Pemulihan ekonomi dunia setelah dihantam pandemi COVID-19 membuat permintaan di dunia melonjak. Namun, hal itu tak sejalan dengan pasokan barang di global.
Alhasil, harga barang menjadi mahal karena jumlah permintaan lebih tinggi dibandingkan dengan pasokan. Hal itu mendorong inflasi naik di beberapa negara.
Kemudian, perang Rusia-Ukraina memperparah situasi ekonomi global. Sebab, Rusia adalah salah satu produsen energi terbesar di dunia.
Lalu, Ukraina merupakan salah satu produsen pangan dan pupuk terbesar di dunia. Perang itu membuat distribusi pangan dan energi terganggu, sehingga harga barang semakin mahal dan menambah masalah inflasi.
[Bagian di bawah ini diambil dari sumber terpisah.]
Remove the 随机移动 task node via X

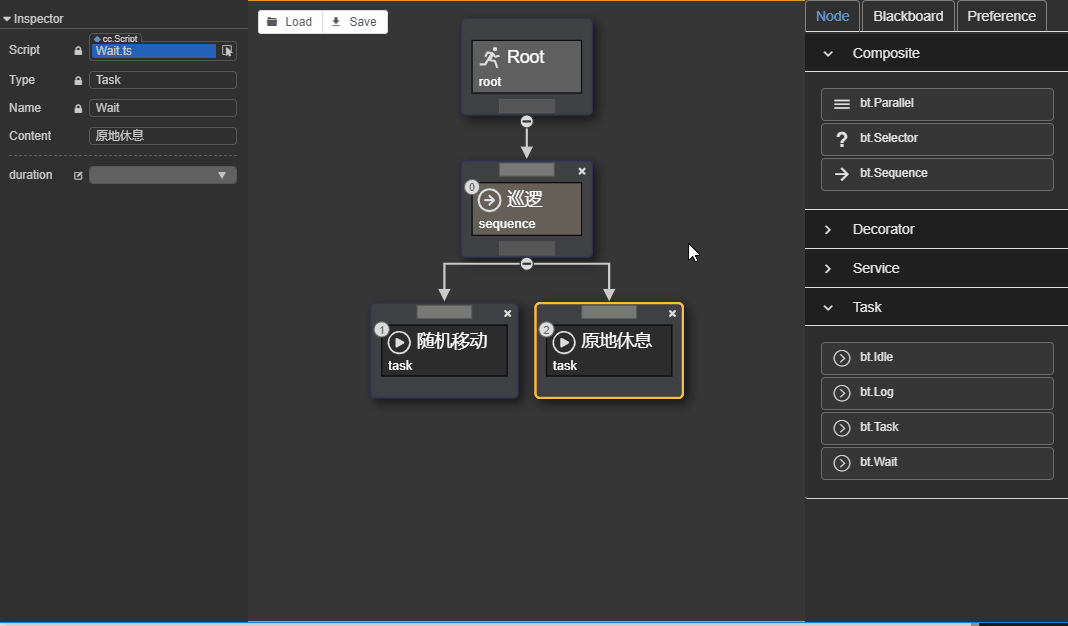click(x=507, y=313)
“Perang Rusia-Ukraina, perang di Eropa sebelah sana dampaknya ke seluruh dunia. Krisis pangan, krisis energi,” terang Sri Mulyani.
Indonesia sendiri mencatatkan inflasi sebesar 4,35 persen secara tahunan (year on year/yoy) pada Juni 2022. Angka itu merupakan yang tertinggi sejak 2017 lalu. (rdr/cnnindonesia.com)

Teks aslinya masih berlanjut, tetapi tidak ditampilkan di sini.